By the end of the session, Leo’s climbing technique had visibly improved and he wanted to come back.  While my under-used climbing muscles were a bit sore, but I was content and wanting to go back too.

Further information

The boulder park is in Fairlop Waters Country Park in the London Borough of Redbridge.  To get to there you can either get the Central Line to Fairlop Station and then walk for about ten minutes, or drive and use one of the car parks (the post code is IG6 3HN for those with a sat nav).  The car park nearest the Boulder Park is not the one at the facilities by the lake, but a bit further along the road in the direction away from Fairlop Waters Station.  There is a charge for the parking, which you pay either using a mobile or by phoning an automated system (details are on signs in the car parks).

There’s no fee to use the Boulder Park – it’s simply open for all to use.

A guide to the Fairlop Waters Boulder Park, including photos and descriptions of a selection of problems, is available for free online.

UKClimbing describes a wider collection of problems than are in the guide, but doesn’t include any photos or diagrams.

11 thoughts on “Back to Climbing (Concrete)

  1. Brilliant to see you both up on the rocks again! Thank you.

    On Wed, Sep 2, 2020 at 6:02 PM the Severe climber wrote:

    > the Severe climber posted: “It was really good to get back to climbing > after so long. My weekends away climbing, and weekend visits to the > climbing wall all stopped with the pandemic lockdown. I’ve missed it in so > many ways. Over the long weekend I took the chance to go climbing ” >

    1. One of the things that’s nice about the Boulder Park is that its fun in so many ways. Kids can muck about climbing any which way they like over the boulders, there’s Font 1s and 2s if you want some easier climbing, and then you can do a Font 6 if you want something harder, or you can just make a problem up. It reminds me a bit of Fontainebleau in that way.

      I don’t doubt that Leo will be challenging me on some hard problems in the not-so-distance future. I’m looking forward to it.

  2. Splendid! So glad you have somewhere like that near to hand. Reminds me of how much I resented moving from the Clyde to South London at age 6.
    Best wishes

  3. That looks great fun on a great facility. I think we need more ‘outdoor-gym’ style stuff – there’s nothing like that up North so far as I know.

    I have to say I’m not going to go climbing at all until this is all over. I’m busy doing lots of hillwalking instead to make up for it but my arms are probably losing a lot of tone even if my legs are getting really strong.

    1. It’s a great idea. I don’t know if there are any other boulder parks like it elsewhere in the country. It works so well that I would have thought somewhere else would have got one.

      I completely get your decision about climbing.
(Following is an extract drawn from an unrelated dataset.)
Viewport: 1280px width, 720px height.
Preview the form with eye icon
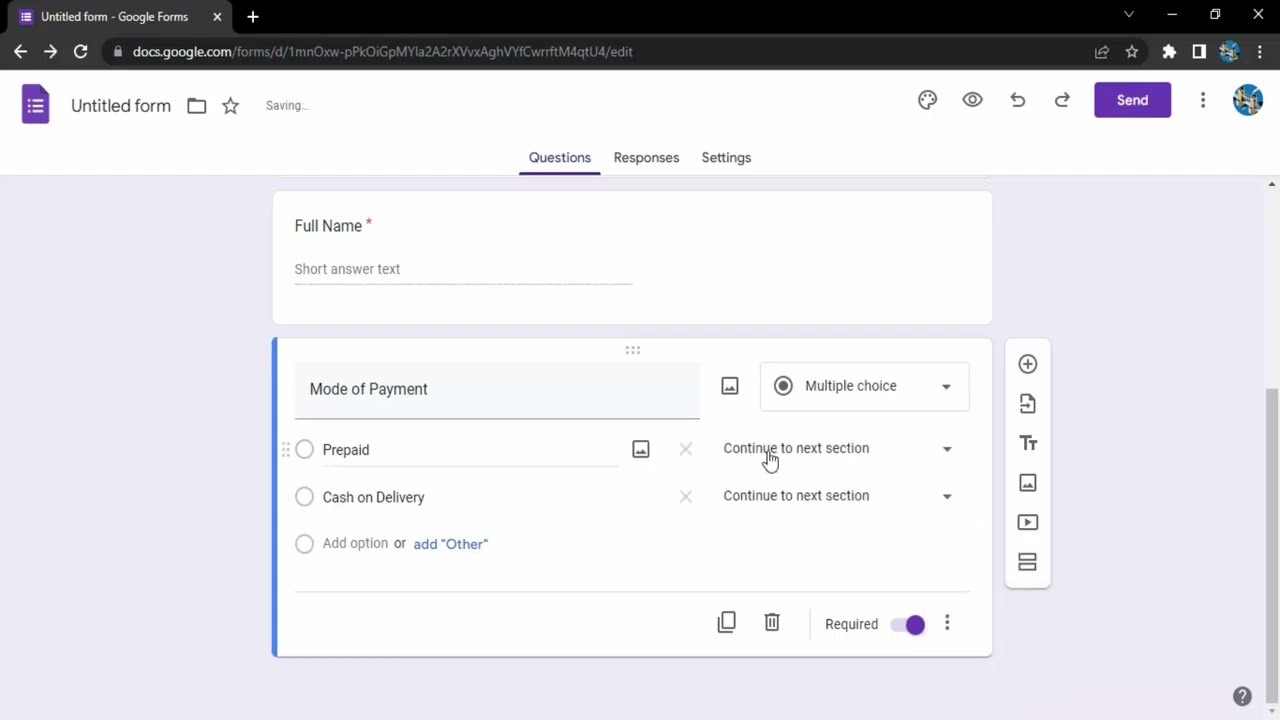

It’s good to get the hillwalking in though and I envy you a bit on being able to do that. I don’t exactly have big hills around where I live, but the pandemic has given me plenty of opportunities to walk around my neighbourhood. It doesn’t get me mountain fit, but it still helps.

      1. Just about the whole country is up in the Lakes just now – Liverpudlians, Scots, Londoners, Southerners in general, Welsh. The place is too busy really. I’m trying to stick to the quieter hills on the periphery as much as possible but get a bit bored doing the same ones.